--- START ---

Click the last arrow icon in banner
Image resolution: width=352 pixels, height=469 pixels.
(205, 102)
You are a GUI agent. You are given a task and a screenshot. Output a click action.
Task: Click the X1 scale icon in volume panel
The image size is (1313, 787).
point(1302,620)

--- END ---
--- START ---

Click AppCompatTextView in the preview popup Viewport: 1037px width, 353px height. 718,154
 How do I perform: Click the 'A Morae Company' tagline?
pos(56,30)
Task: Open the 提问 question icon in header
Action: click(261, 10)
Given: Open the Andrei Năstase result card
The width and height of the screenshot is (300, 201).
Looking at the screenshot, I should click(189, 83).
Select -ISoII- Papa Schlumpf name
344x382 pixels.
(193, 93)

--- END ---

Task to complete: Write out exactly the lines above from the line with "Click AppCompatTextView in" through the line with "Given: Open the Andrei Năstase result card", both of them included, and leave out all other lines.

Solution to this exercise:
Click AppCompatTextView in the preview popup Viewport: 1037px width, 353px height. 718,154
 How do I perform: Click the 'A Morae Company' tagline?
pos(56,30)
Task: Open the 提问 question icon in header
Action: click(261, 10)
Given: Open the Andrei Năstase result card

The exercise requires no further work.